=== The task ===
Copy the lines running from the one that contains "Image resolution: width=1000" to the end of the entries below, exactly and with no pictures.

=== Information supplied ===
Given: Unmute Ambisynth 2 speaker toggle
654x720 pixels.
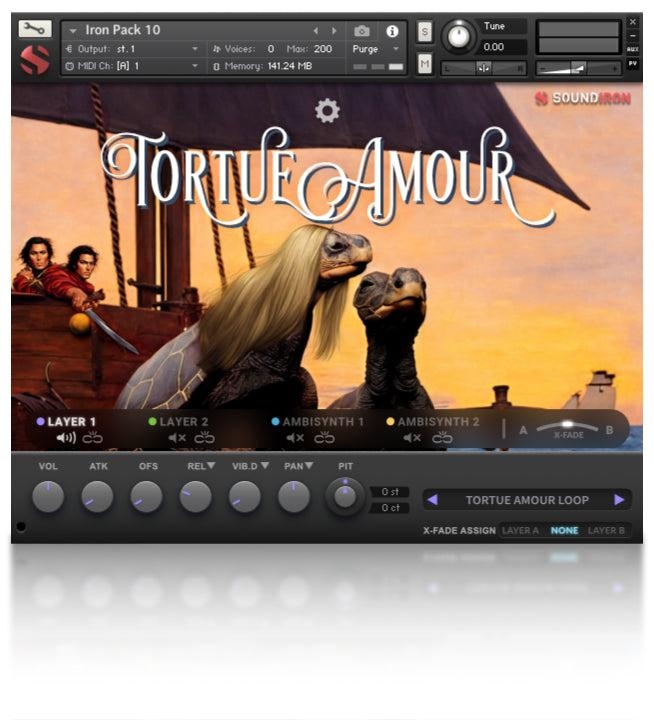Looking at the screenshot, I should click(413, 438).
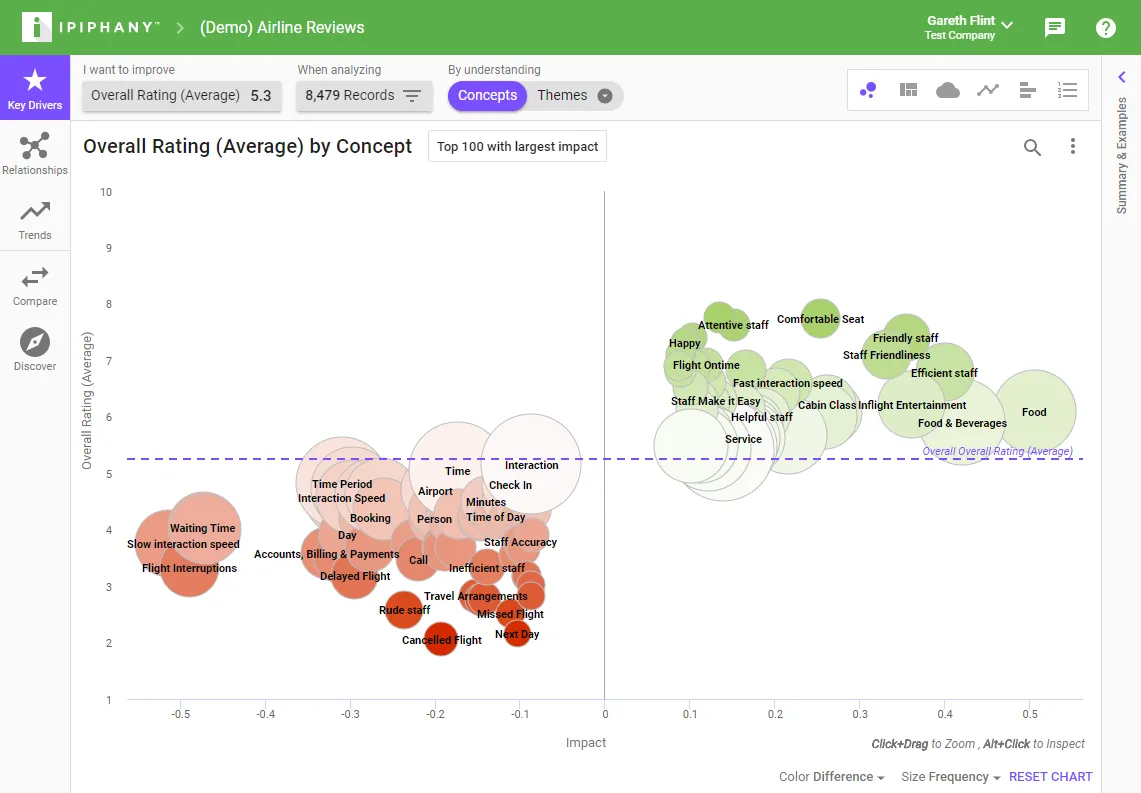The height and width of the screenshot is (793, 1141).
Task: Switch to the treemap view icon
Action: [x=908, y=90]
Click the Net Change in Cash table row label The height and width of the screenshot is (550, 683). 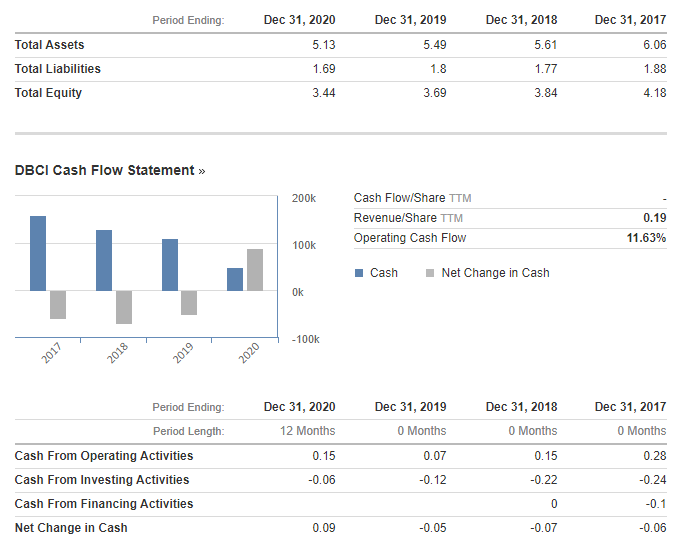70,528
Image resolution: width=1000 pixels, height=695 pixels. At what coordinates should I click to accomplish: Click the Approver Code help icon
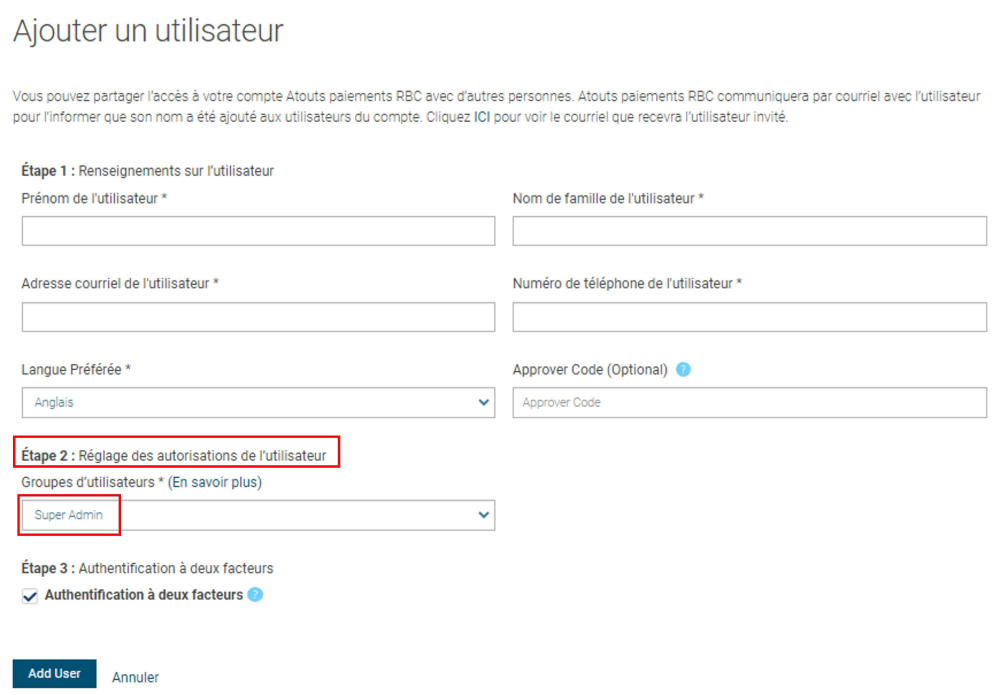pyautogui.click(x=683, y=369)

=== Solution for this task ===
Image resolution: width=1000 pixels, height=695 pixels. At what coordinates should I click to accomplish: Click the Approver Code help icon
pyautogui.click(x=683, y=369)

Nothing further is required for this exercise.